TASK BRIEF: The data below is to be set down again exactly as written.
[MATERIAL FOR THIS EXERCISE Boundary: Start]
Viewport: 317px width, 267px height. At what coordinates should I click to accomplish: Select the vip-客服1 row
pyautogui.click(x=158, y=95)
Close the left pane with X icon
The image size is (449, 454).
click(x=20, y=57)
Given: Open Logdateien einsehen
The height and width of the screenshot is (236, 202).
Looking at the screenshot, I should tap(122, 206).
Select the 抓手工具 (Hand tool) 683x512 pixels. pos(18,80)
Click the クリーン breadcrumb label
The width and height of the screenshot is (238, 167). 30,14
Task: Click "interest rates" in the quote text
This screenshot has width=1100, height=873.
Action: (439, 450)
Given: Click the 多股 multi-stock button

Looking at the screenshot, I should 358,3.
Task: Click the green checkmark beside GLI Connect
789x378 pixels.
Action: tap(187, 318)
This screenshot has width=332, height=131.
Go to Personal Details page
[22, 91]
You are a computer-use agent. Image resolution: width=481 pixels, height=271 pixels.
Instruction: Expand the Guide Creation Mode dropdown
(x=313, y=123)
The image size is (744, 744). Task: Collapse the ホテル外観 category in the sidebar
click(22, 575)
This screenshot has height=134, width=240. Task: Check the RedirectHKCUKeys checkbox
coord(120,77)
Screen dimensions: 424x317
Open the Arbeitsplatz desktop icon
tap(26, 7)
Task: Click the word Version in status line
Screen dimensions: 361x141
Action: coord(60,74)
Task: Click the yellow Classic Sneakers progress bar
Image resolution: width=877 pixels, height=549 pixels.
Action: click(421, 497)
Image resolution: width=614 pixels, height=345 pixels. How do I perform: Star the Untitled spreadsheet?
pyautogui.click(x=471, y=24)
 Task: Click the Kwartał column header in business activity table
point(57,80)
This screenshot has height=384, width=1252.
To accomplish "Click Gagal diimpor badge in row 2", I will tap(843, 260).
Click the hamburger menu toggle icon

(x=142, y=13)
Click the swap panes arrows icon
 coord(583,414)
[MATERIAL FOR THIS EXERCISE Boundary: End]
ANSWER SPACE:
Viewport: 317px width, 267px height. At what coordinates should I click to accomplish: Select the vip-客服1 row
pyautogui.click(x=158, y=95)
Close the left pane with X icon
The image size is (449, 454).
click(x=20, y=57)
Given: Open Logdateien einsehen
The height and width of the screenshot is (236, 202).
Looking at the screenshot, I should tap(122, 206).
Select the 抓手工具 (Hand tool) 683x512 pixels. pos(18,80)
Click the クリーン breadcrumb label
The width and height of the screenshot is (238, 167). 30,14
Task: Click "interest rates" in the quote text
This screenshot has width=1100, height=873.
Action: (439, 450)
Given: Click the 多股 multi-stock button

Looking at the screenshot, I should 358,3.
Task: Click the green checkmark beside GLI Connect
789x378 pixels.
Action: tap(187, 318)
This screenshot has width=332, height=131.
Go to Personal Details page
[22, 91]
You are a computer-use agent. Image resolution: width=481 pixels, height=271 pixels.
Instruction: Expand the Guide Creation Mode dropdown
(x=313, y=123)
The image size is (744, 744). Task: Collapse the ホテル外観 category in the sidebar
click(22, 575)
This screenshot has height=134, width=240. Task: Check the RedirectHKCUKeys checkbox
coord(120,77)
Screen dimensions: 424x317
Open the Arbeitsplatz desktop icon
tap(26, 7)
Task: Click the word Version in status line
Screen dimensions: 361x141
Action: coord(60,74)
Task: Click the yellow Classic Sneakers progress bar
Image resolution: width=877 pixels, height=549 pixels.
Action: click(421, 497)
Image resolution: width=614 pixels, height=345 pixels. How do I perform: Star the Untitled spreadsheet?
pyautogui.click(x=471, y=24)
 Task: Click the Kwartał column header in business activity table
point(57,80)
This screenshot has height=384, width=1252.
To accomplish "Click Gagal diimpor badge in row 2", I will tap(843, 260).
Click the hamburger menu toggle icon

(x=142, y=13)
Click the swap panes arrows icon
 coord(583,414)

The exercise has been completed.